Fermented honey garlic is a condiment that gets its flavor and nutrition profile from the process of fermenting the raw honey and garlic. The fermentation process increases the potency of honey’s health benefits by activating enzymes that weren’t available in its raw form. Fermented honey preserves the natural yeast, allowing it to serve as a probiotic and support gut health. As for the garlic, although you may have doubts about eating raw garlic cloves, the process of fermenting the garlic in honey makes them not only more palatable, but they are transformed into an immune-boosting condiment. Think of it as sauerkraut’s tastier cousin!
You may be wondering, what can fermented honey do for you? The natural sugars in both ingredients feed the growth of beneficial bacteria, producing organic acids, enzymes and probiotics that can help improve your overall health. It can help to stimulate digestion, boost the immune system, reduce inflammation, improve skin health, and even assist in weight loss. Fermented honey garlic is a powerhouse of nutrition, providing essential vitamins and minerals for optimal health.

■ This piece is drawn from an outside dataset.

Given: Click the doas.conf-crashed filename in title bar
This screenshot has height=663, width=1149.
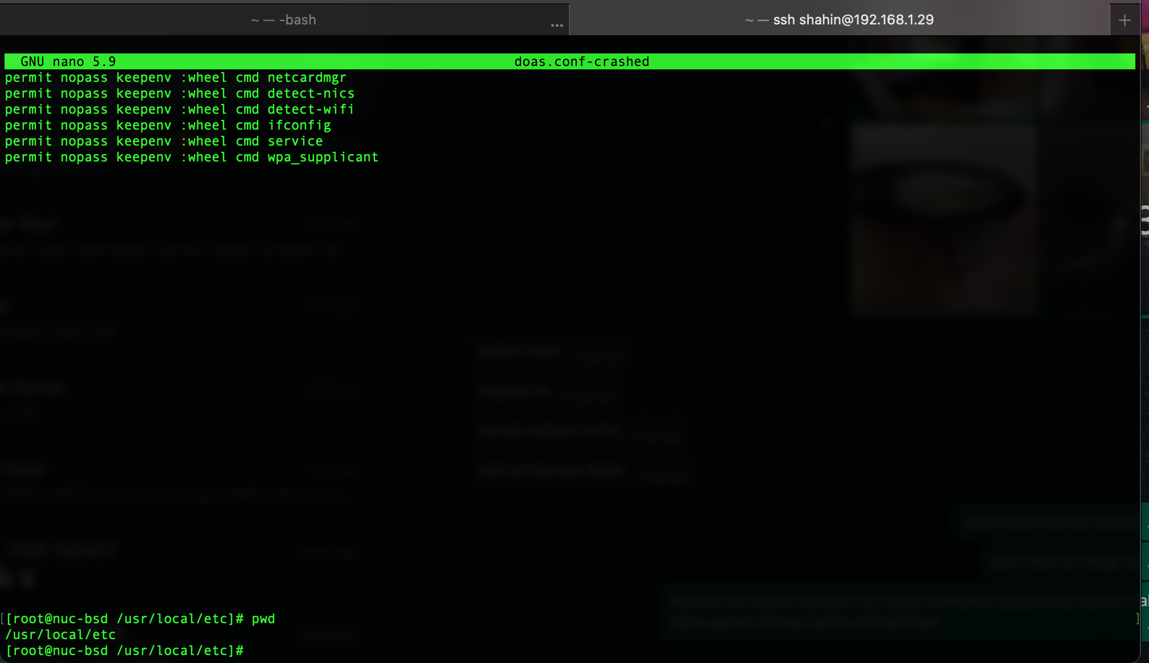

Ingredients for Fermented Honey
So what ingredients do you need to make fermented honey? The recipe is as basic as it gets: raw, whole garlic cloves and raw, unpasteurized honey. Raw honey and garlic both offer numerous health benefits on their own, and when combined in a fermented honey-garlic mix, they become even more potent. Read on to find out how to make this amazing, immune-boosting condiment at home!
After fermenting, the honey garlic can be used in a variety of recipes for added flavor and nutrition. The honey has a subtle, savory garlic flavor, while the garlic mellows out and takes on a sweet flavor from the honey. How can you use your fermented honey garlic? There are a myriad of possibilities. Swallow a spoonful as soon as you start to feel under the weather or someone in your household is sick, to help stave off the viral germs. Alternatively, it can be added to warm water for a sweet and healthy tea. Use the honey and/or garlic as a salad dressing, whisked together with some olive oil, acid (such as lemon or vinegar), and salt. Crush the garlic and shmear on fresh bread. Drizzle the honey over toast or baked fish. Or, just eat it by the spoonful– it’s that good!🙂
When making fermented honey garlic, it’s important to use a glass jar, (organic) garlic, and unpasteurized to ensure the most health benefits. You’ll want to plan a bit in advance, since it will take about three weeks for your fermented honey to be ready to use. Once the honey has fermented, be sure to leave some space at the top of the jar for air circulation while being stored. For optimal flavor, shelf-life and nutritional value, store the jar at room temperature, in a dark place, for up to three months.
Fermented Honey Garlic
- 2-3 bulbs Fresh garlic cloves
- 3 cups Raw honey
- 1 qt Clean glass jar
- Peel the garlic cloves and add them to the glass jar.
- Completely cover the garlic with raw honey.
- Place the jar in a dark place at room temperature.
- After a day or two the honey will begin to transform and have a more liquid consistency. That’s normal.
- You should see bubbles rising to the top. That’s a sure sign that the fermentation process is happening!
- Every 2-3 days, open the lid to “burp” (let the air out from) the jar.
- Continue this process for 1-3 weeks before using. Once it is fully fermented, you won’t need to “burp” the jar.
- The garlic will float to the surface. As long as the garlic is fully coated with honey it should be ok.
- It’s important to keep the garlic submerged in the honey. It helps if you turn the jar upside down.
- This fermented honey garlic can last for many months, and even longer, if stored properly.